ENTRIES SUPPLIED:
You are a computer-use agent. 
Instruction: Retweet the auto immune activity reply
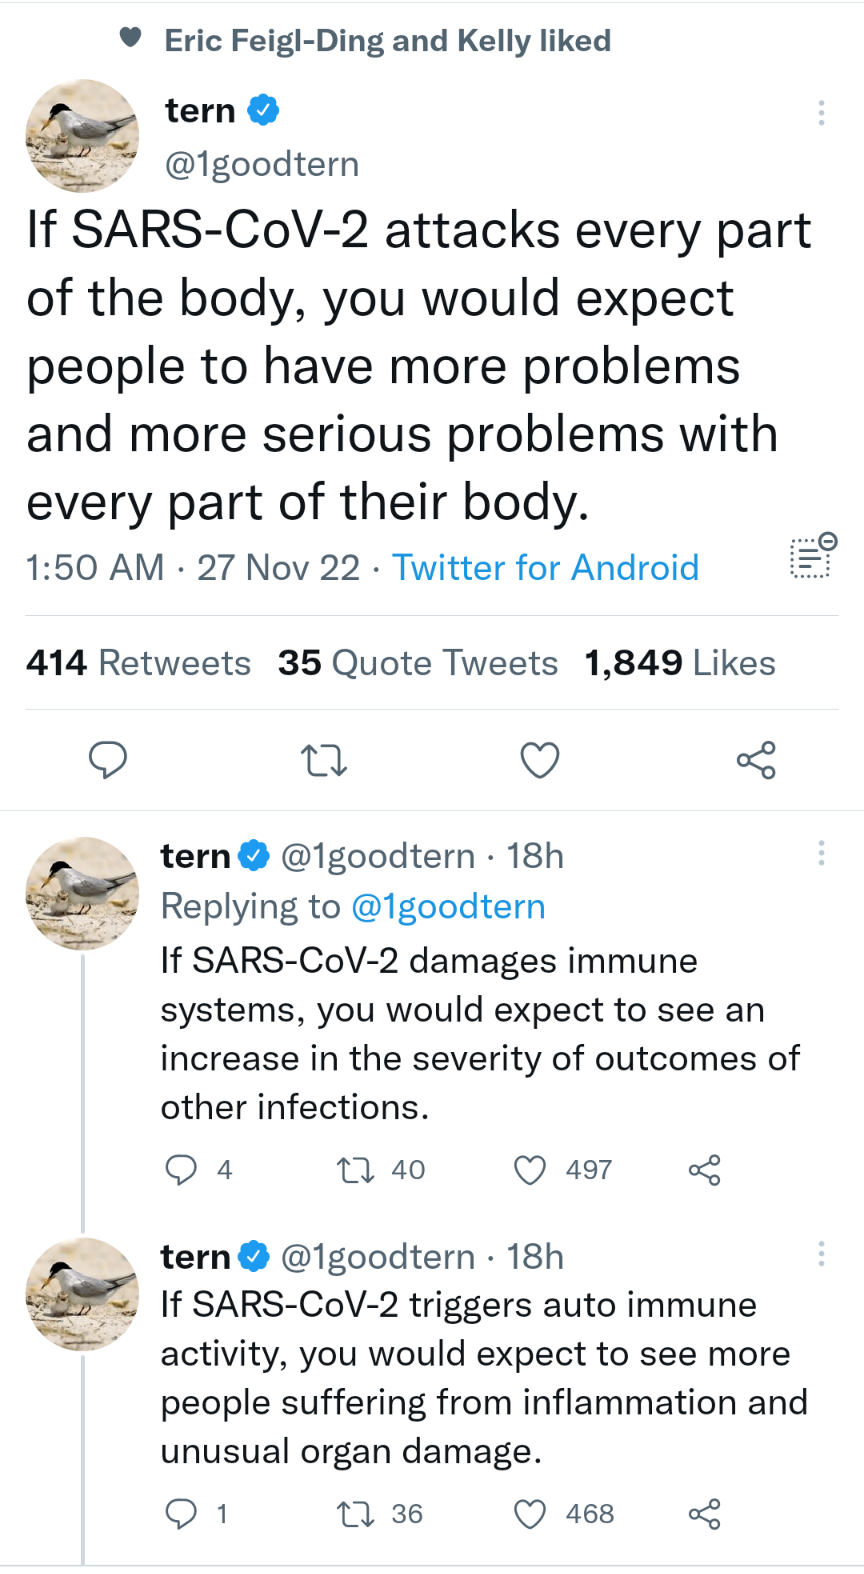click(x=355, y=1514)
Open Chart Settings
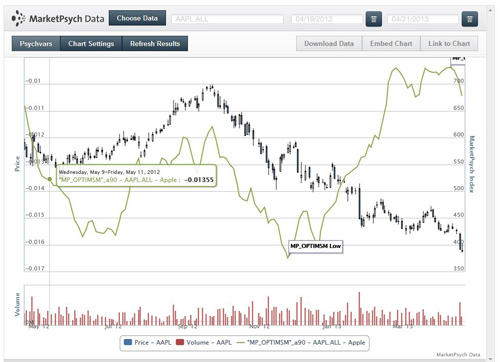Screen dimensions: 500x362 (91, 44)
* * *
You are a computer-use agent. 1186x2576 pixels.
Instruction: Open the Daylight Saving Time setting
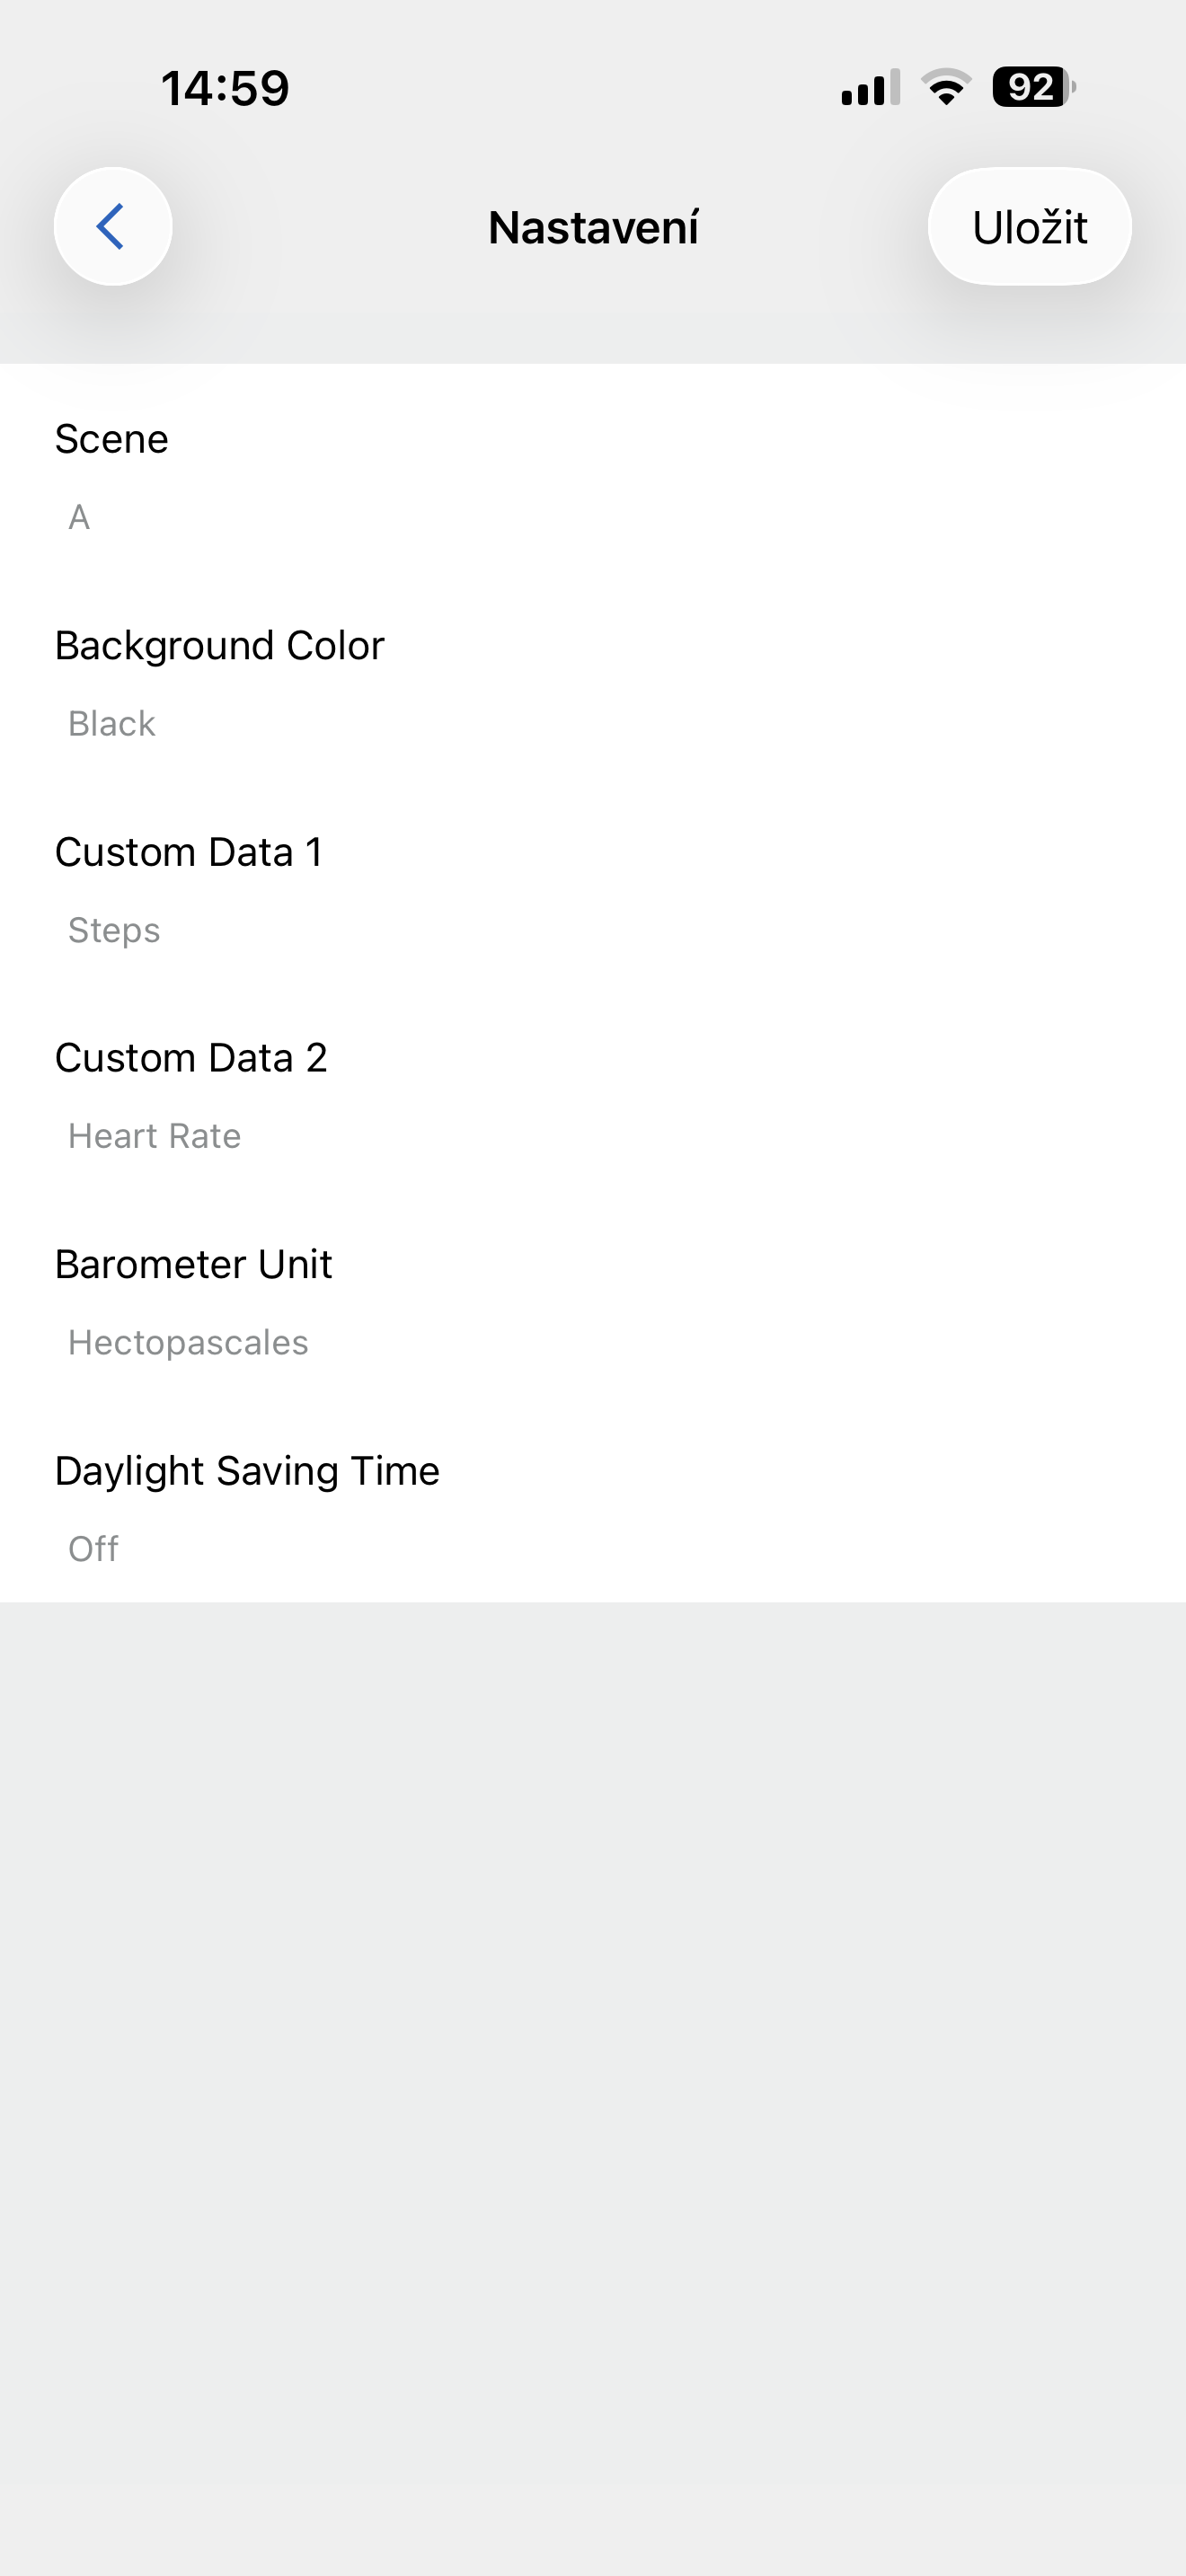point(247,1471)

WHAT THIS TASK INVOLVES: Copy out every line in the entries above that holds "computer".

RESPONSE BOX:
You are a computer-use agent. 
You are a computer-use agent. 1186x2576 pixels.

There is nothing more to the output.